**Document extract:**
# # # #
Lucknow, Jan. 11: Stung by the scorn that society rained on her for marrying a girl, Seeta drank poison. But it neither ended her life nor her woes.
The 19-year-old resident of Meerut was taken to hospital. But even as she lay on a bed writhing in pain, the abuses continued to pour outside.
Seeta went missing this afternoon and her 18-year-old “husband”, Vandana, has been locked inside her home.
Barely a month ago, couples ? all were heterosexuals and some of them were married ? perceived to be getting too amorous were beaten up by police in a park in Meerut.
This time, the public decided the lesbian couple was giving the city a bad name. An army of residents, with support from NGO Survi Parivar, staged demonstrations in front of the district magistrate’s office and the hospital where Seeta was admitted. “Stop perverse marriage, stop anti-social impulses,” they shouted.
The protesters also submitted a memorandum to the district administration and the police, demanding a probe.
Seeta and Vandana were colleagues in a hosiery-producing unit, where they met and fell in love. The girls ? both are from underprivileged families ? decided to tie the knot in a temple on Sunday.
“I loved Vandana. We reached a point when we thought without marriage, life was fruitless. So we got married,” Seeta told reporters this morning from her hospital bed.
When Seeta’s family got to know about the wedding, she was subjected to mental and physical abuse, the police said. Soon, word spread and her neighbours joined in the assault.
In Vandana’s house, the story was no different. After forcing her to describe the marriage as “a joke”, her parents put her under lock and key.
District magistrate Ram Krishnan has launched a probe into “the allegations of same-sex marriage and of provoking one of the girls to attempt suicide”.
This is not the first time Uttar Pradesh has displayed its intolerance of homosexuals. A few days ago, several of them were picked up during a crackdown in Lucknow.
In August last year, Kanpur had erupted when two women got married. The social ostracisation drove one of them to commit suicide, while her partner was stripped off her schoolteacher’s job.
Around the same time, Allahabad residents Shilpi and Usha were put behind bars for eloping and living together for six months. Out of jail, they were forced to stay apart by their parents.
“Indian law does not allow for same-sex marriage, but there is no law prohibiting same-sex cohabitation,” an advocate said.
But politicians in the state are not willing to look at laws. “We cannot convert our country into Lesbos,” Shiv Sena’s Vijay Kumar said, referring to the island from which the term lesbian has been coined.
# # # #
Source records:
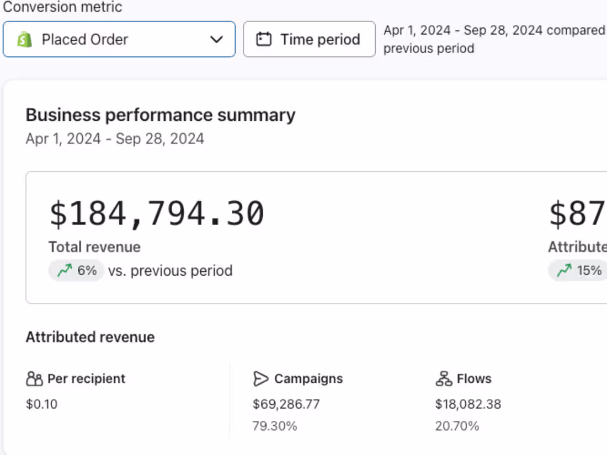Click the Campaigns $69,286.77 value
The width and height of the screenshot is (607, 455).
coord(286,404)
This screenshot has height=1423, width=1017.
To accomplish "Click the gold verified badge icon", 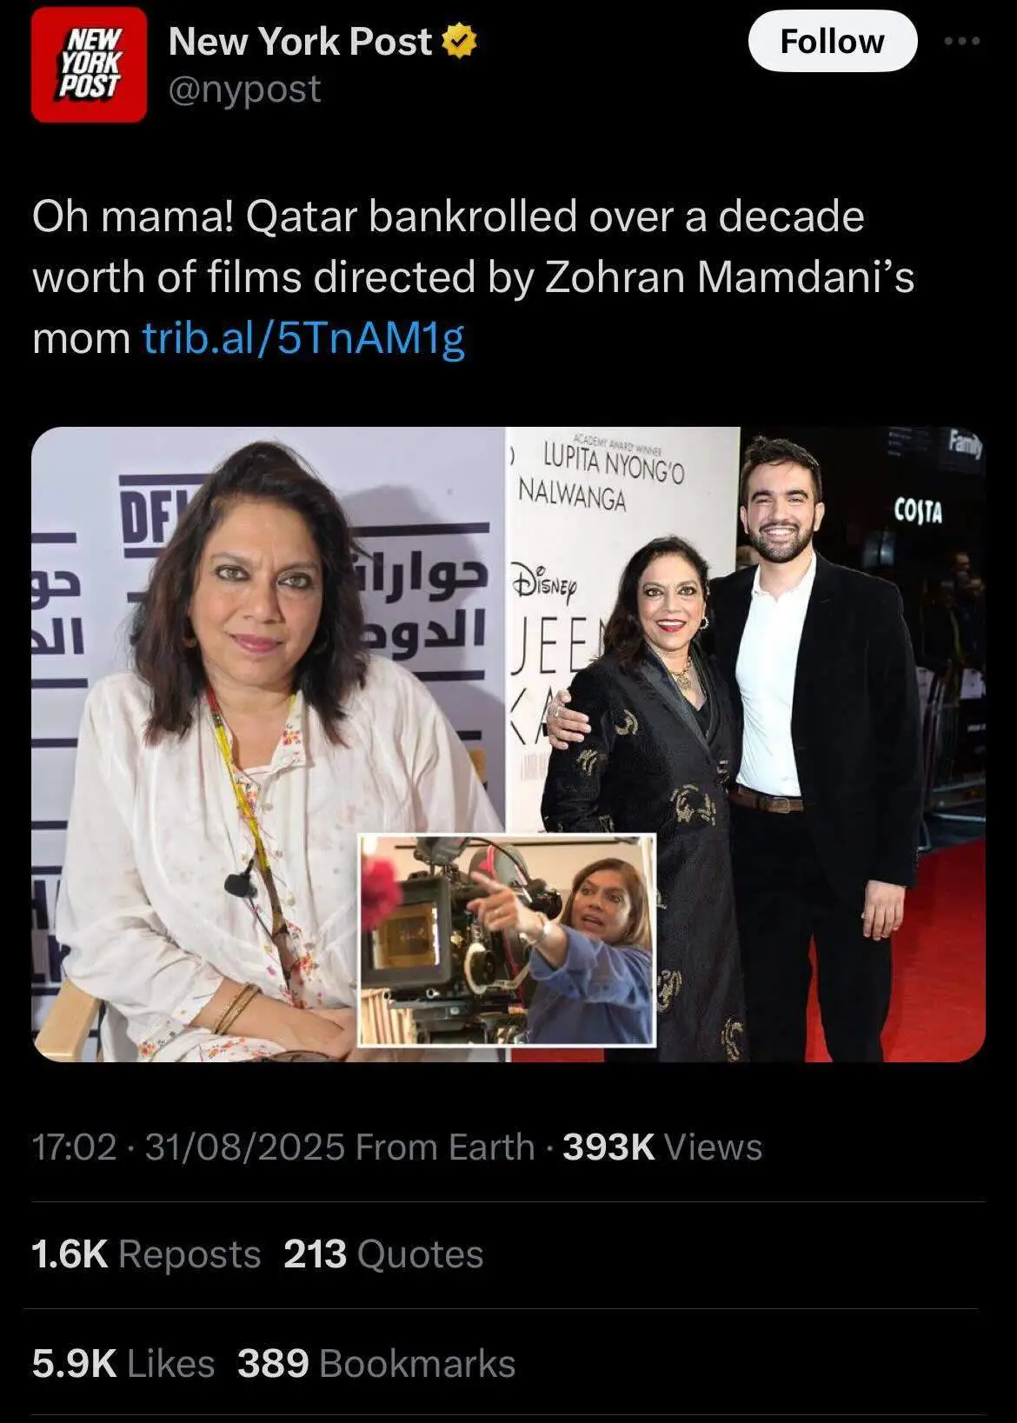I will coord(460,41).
# # # #
**Questions to answer:**
- a) Answer these questions using the news report about Seeta and Vandana.
(i) How old is Seeta?
(ii) In what kind of workplace did Seeta and Vandana meet?
(iii) Who launched a probe into the allegations of same-sex marriage and of provoking one of the girls to attempt suicide?
- b) Reproduce the passage of the news report about Seeta and Vandana starting at "Seeta went missing" and ending at "park in Meerut.".

**Answer section:**
- a)
(i) 19 years old
(ii) A hosiery-producing unit
(iii) District magistrate Ram Krishnan

- b)
Seeta went missing this afternoon and her 18-year-old “husband”, Vandana, has been locked inside her home.
Barely a month ago, couples ? all were heterosexuals and some of them were married ? perceived to be getting too amorous were beaten up by police in a park in Meerut.